I, myself, was drugged as part of my abuse. I know this through connecting the dots of my flashbacks, not from recovering an actual memory of ingesting a drug. In 2004, I was diagnosed with allergies and started receiving weekly allergy shots. Each time I received a shot, I experienced a strong headache that would not go away no matter how little was injected into my body. My allergy doctor referred me to a local headache specialist who could find nothing wrong with me.

I started paying attention to my reaction to the shots and realized that getting a shot was triggering me. It didn’t matter what substance was entering my body. It was the shot itself that was causing the problem. I employed the methods I use to calm myself down when triggered, and … voilà … I was able to manage the headaches.

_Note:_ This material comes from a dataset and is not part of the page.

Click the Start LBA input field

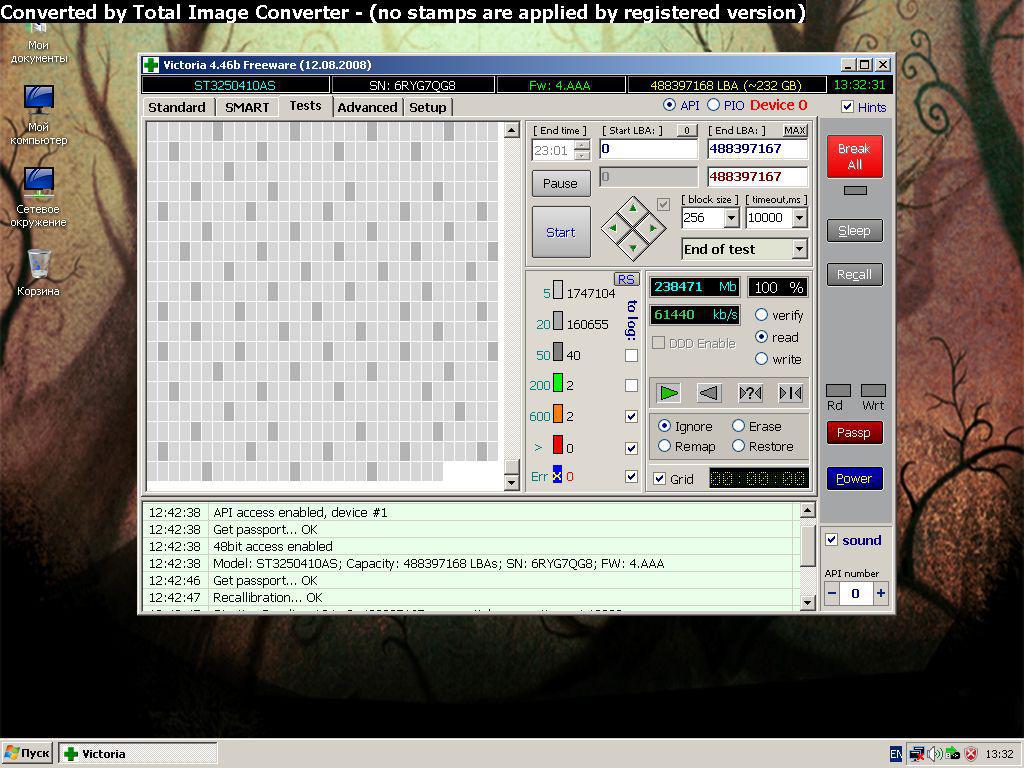[648, 149]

I have some triggers for which I have not recovered any memories, and I suspect the reason is that I was drugged when I experienced the trauma. One example would be my very strong aversion to splinters. If I see a splinter in myself or another person, I get extremely lightheaded and have to do deep breathing and get away from the splinter to calm myself down so I don’t faint. I don’t have this reaction to anything else I can think of – not to blood, shots, or other more common triggers.

At this point, I don’t feel the need to go searching for the cause of the trigger. If I need to remember in order to heal, I trust that I will. If the cause happened while drugged, I might never recover the memory, and that is OK, too. It is enough for me to recognize that splinters are a trigger for me and to give myself permission to have a friend or doctor deal with my child’s splinters since I cannot.